Re: [PATCH 12/22] arm64: mte: Add specific SIGSEGV codes

ebiederm@xxxxxxxxxxxx (Eric W. Biederman) · Tue, 17 Dec 2019 14:06:01 -0600

Catalin Marinas <catalin.marinas@xxxxxxx> writes:

> Hi Eric,
>
> On Thu, Dec 12, 2019 at 12:26:41PM -0600, Eric W. Biederman wrote:
>> Arnd Bergmann <arnd@xxxxxxxx> writes:
>> > On Wed, Dec 11, 2019 at 7:40 PM Catalin Marinas <catalin.marinas@xxxxxxx> wrote:
>> >>
>> >> From: Vincenzo Frascino <vincenzo.frascino@xxxxxxx>
>> >>
>> >> Add MTE-specific SIGSEGV codes to siginfo.h.
>> >>
>> >> Note that the for MTE we are reusing the same SPARC ADI codes because
>> >> the two functionalities are similar and they cannot coexist on the same
>> >> system.
>> 
>> Please Please Please don't do that.
>> 
>> It is actively harmful to have architecture specific si_code values.
>> As it makes maintenance much more difficult.
>> 
>> Especially as the si_codes are part of union descrimanator.
>> 
>> If your functionality is identical reuse the numbers otherwise please
>> just select the next numbers not yet used.
>
> It makes sense.
>
>> We have at least 256 si_codes per signal 2**32 if we really need them so
>> there is no need to be reuse numbers.
>> 
>> The practical problem is that architecture specific si_codes start
>> turning kernel/signal.c into #ifdef soup, and we loose a lot of
>> basic compile coverage because of that.  In turn not compiling the code
>> leads to bit-rot in all kinds of weird places.
>
> Fortunately for MTE we don't need to change kernel/signal.c. It's
> sufficient to call force_sig_fault() from the arch code with the
> corresponding signo, code and fault address.

Hooray for force_sig_fault at keeping people honest about which
parameters they are passing.

So far it looks like it is just BUS_MCEERR_AR, BUS_MCEERR_AO,
SEGV_BNDERR, and SEGV_PKUERR that are the really confusing ones,
as they go beyond the ordinary force_sig_fault layout.

But we really do need the knowledge of how all of the cases are encoded
or things can get very confusing.  Especially when mixing 32bit and
64bit code.

>> p.s.
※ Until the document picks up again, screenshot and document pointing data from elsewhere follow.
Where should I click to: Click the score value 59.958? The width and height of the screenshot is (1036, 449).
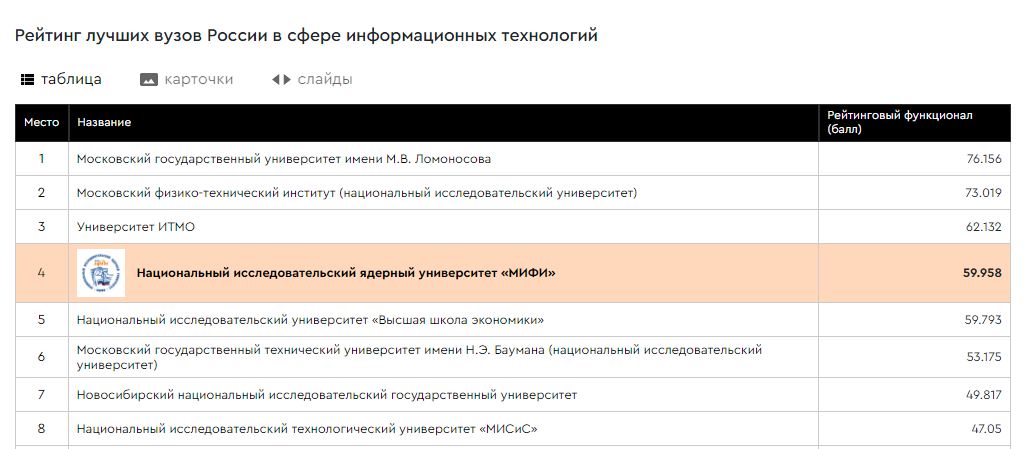tap(982, 273)
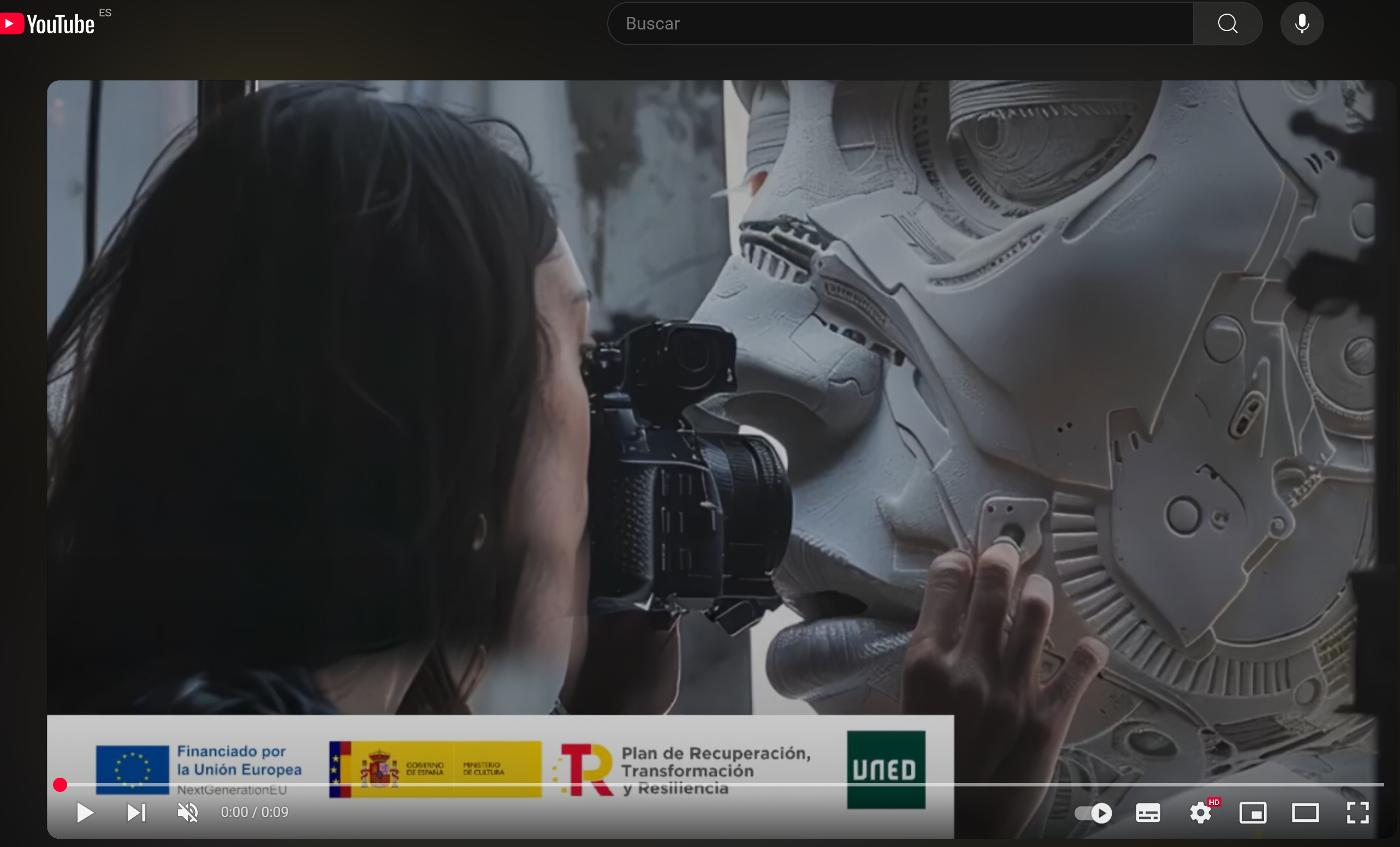Play the video with the play button
The height and width of the screenshot is (847, 1400).
click(85, 813)
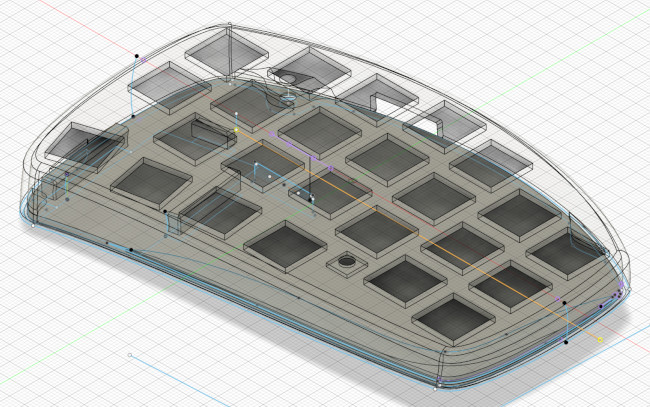Click the white circle point outside the lower-left of the model
This screenshot has height=407, width=650.
coord(130,354)
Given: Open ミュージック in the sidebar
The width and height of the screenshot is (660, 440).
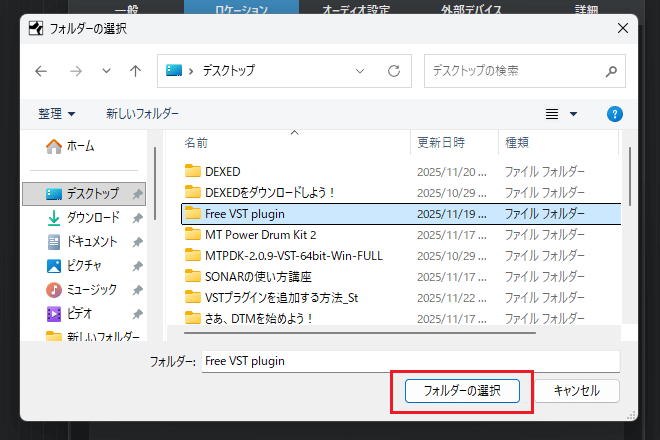Looking at the screenshot, I should [91, 289].
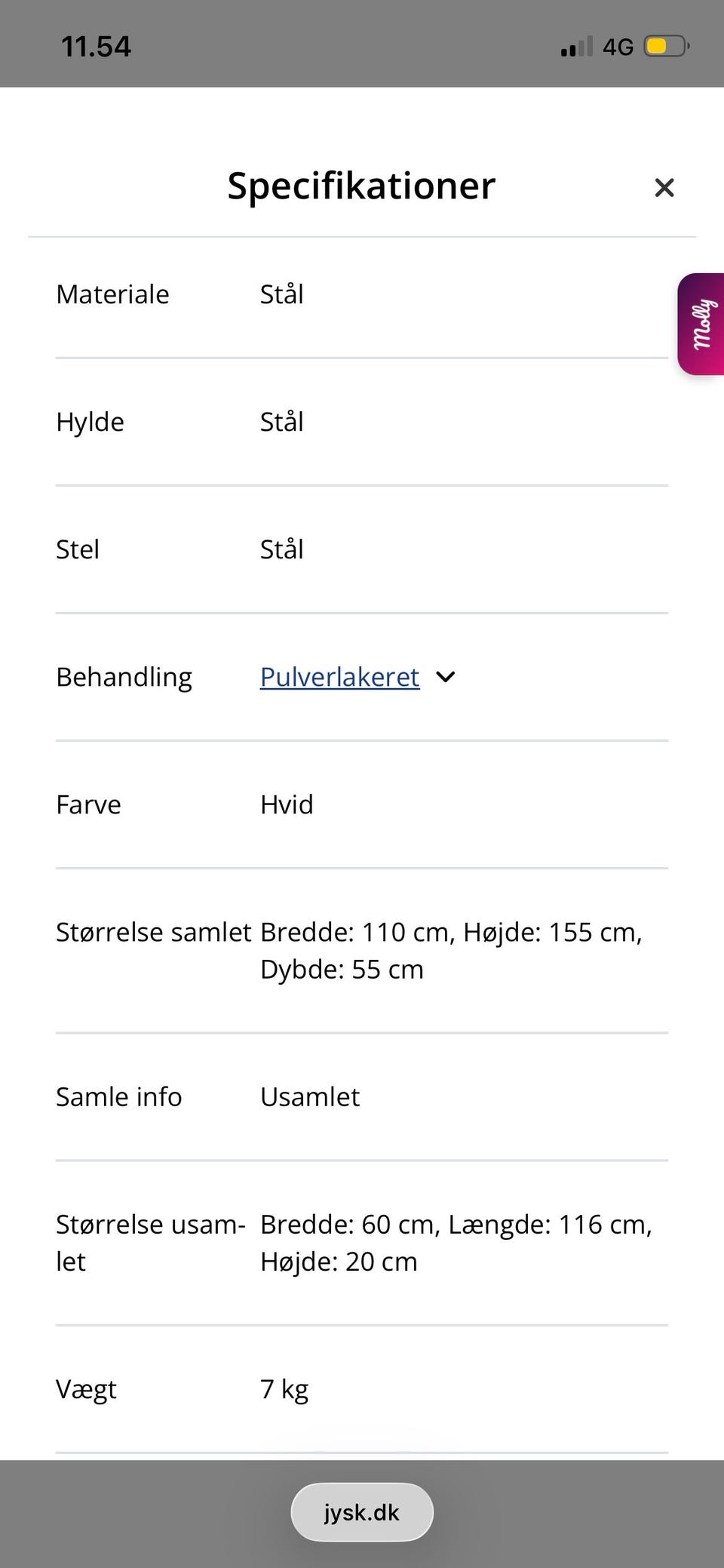This screenshot has width=724, height=1568.
Task: Select the Hylde row label
Action: pyautogui.click(x=90, y=422)
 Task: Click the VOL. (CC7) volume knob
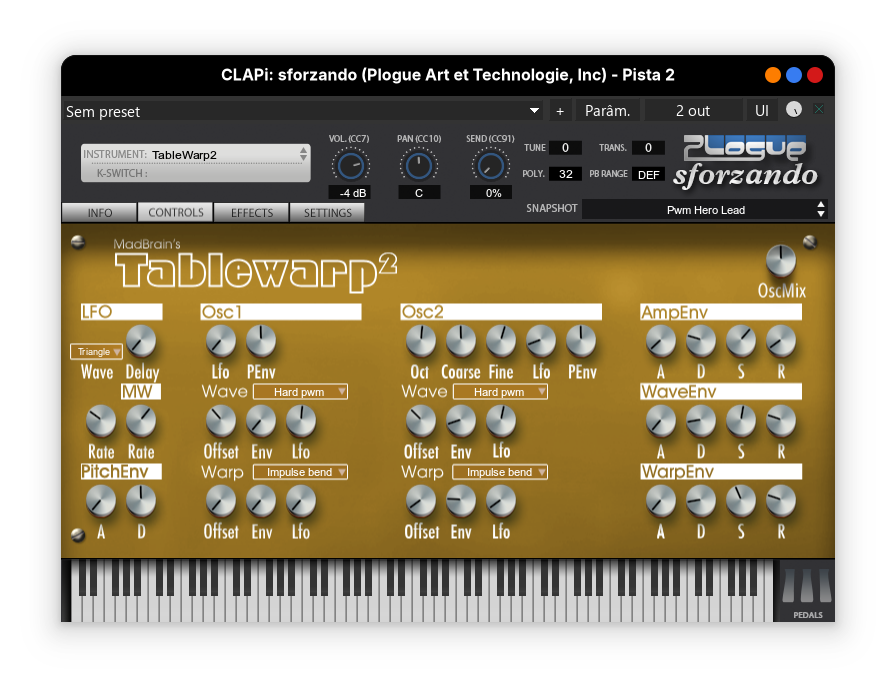click(349, 165)
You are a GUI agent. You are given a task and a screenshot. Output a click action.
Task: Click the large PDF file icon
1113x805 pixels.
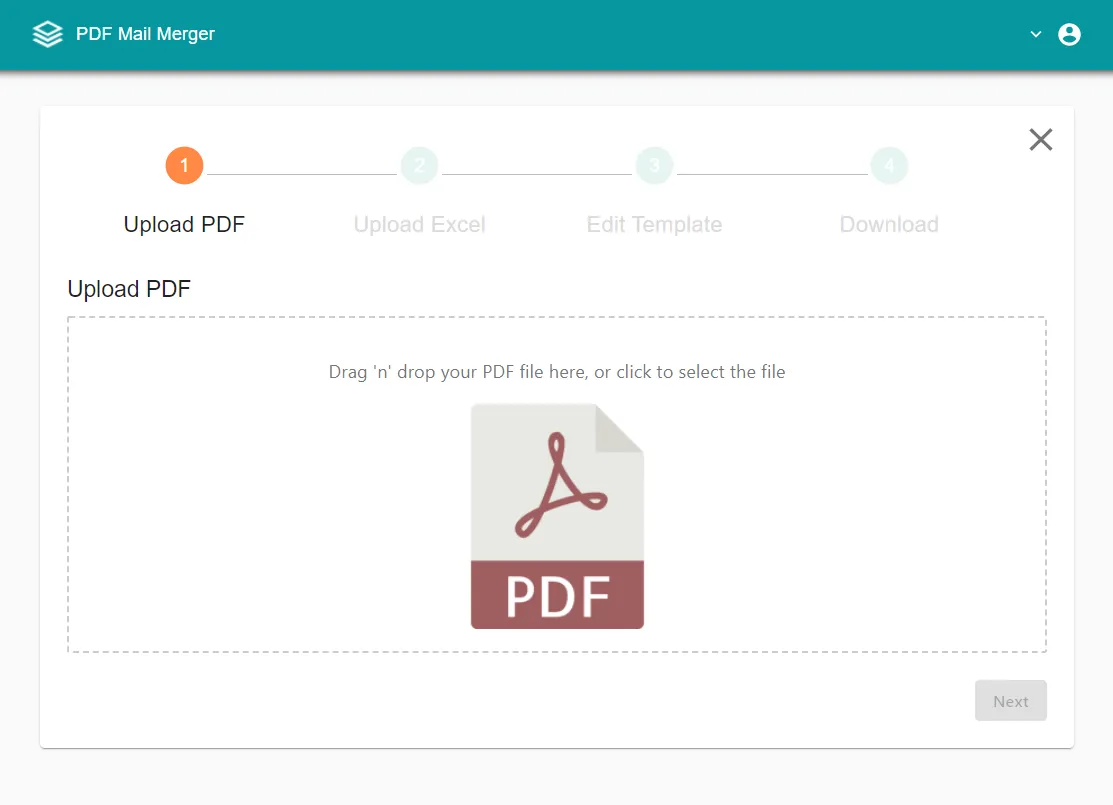557,516
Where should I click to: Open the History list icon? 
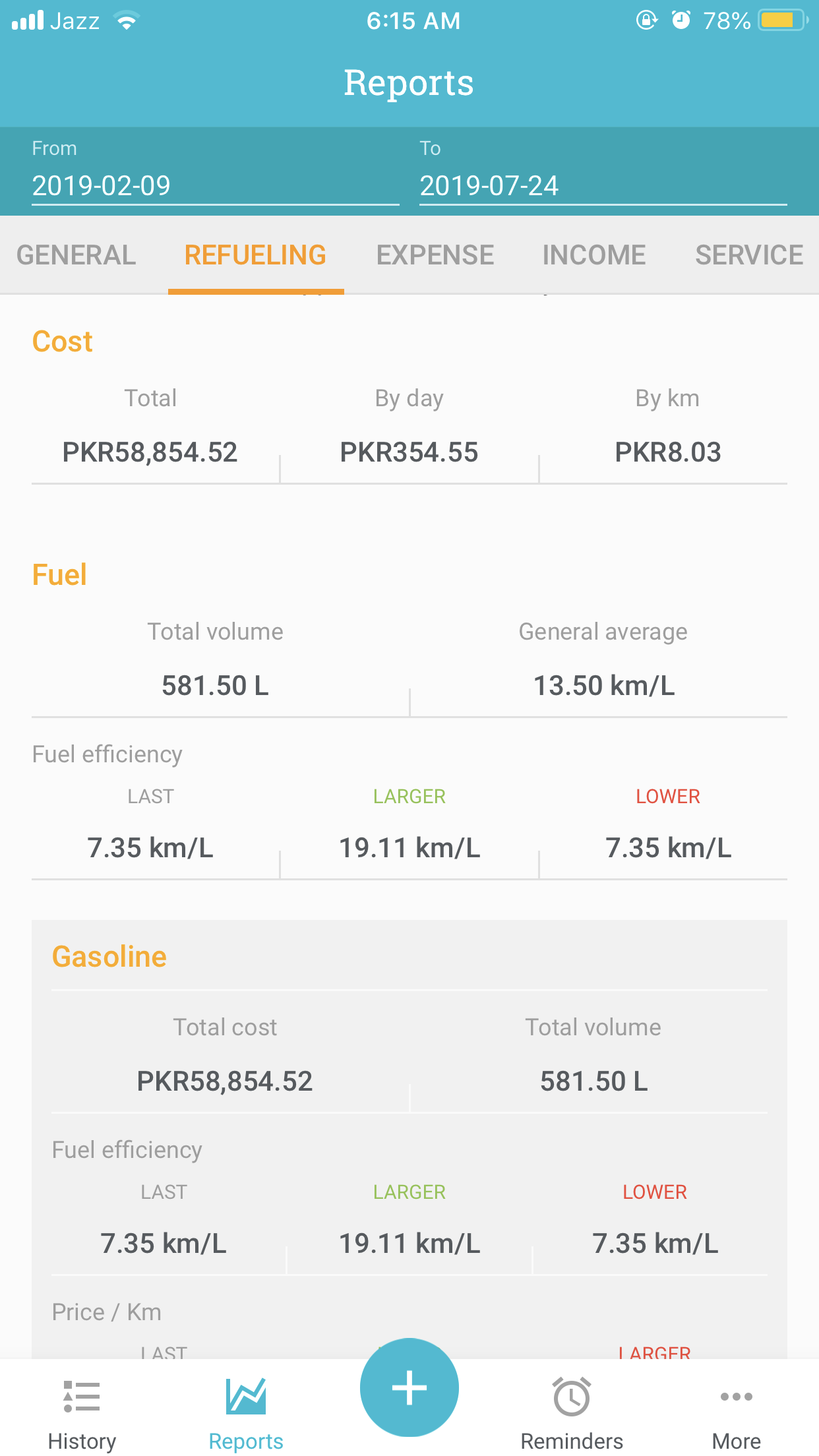tap(82, 1397)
As for coexistence there is always the possibility that one chip
>> in a cpu family does supports one thing and another chip in a cpu
>> family supports another.  So userspace may have to cope with the
>> situation even if an individual chip doesn't.
>> 
>> I remember a similar case where sparc had several distinct page table
>> formats and we had a single kernel that had to cope with them all.
>
> We have such fun on ARM as well with the big.LITTLE systems where not
> all CPUs support the same features. For example, MTE is only enabled
> once all the secondary CPUs have booted and confirmed to have the
> feature.

Which all makes it possible that the alternative to MTE referenced as
ADI might show up in some future ARM chip.  Which really makes reusing
the numbers a bad idea.

Not that I actually recall what any of this functionality actually is,
but I can tell when people are setting themselves of for a challenge
unnecessarily.

Eric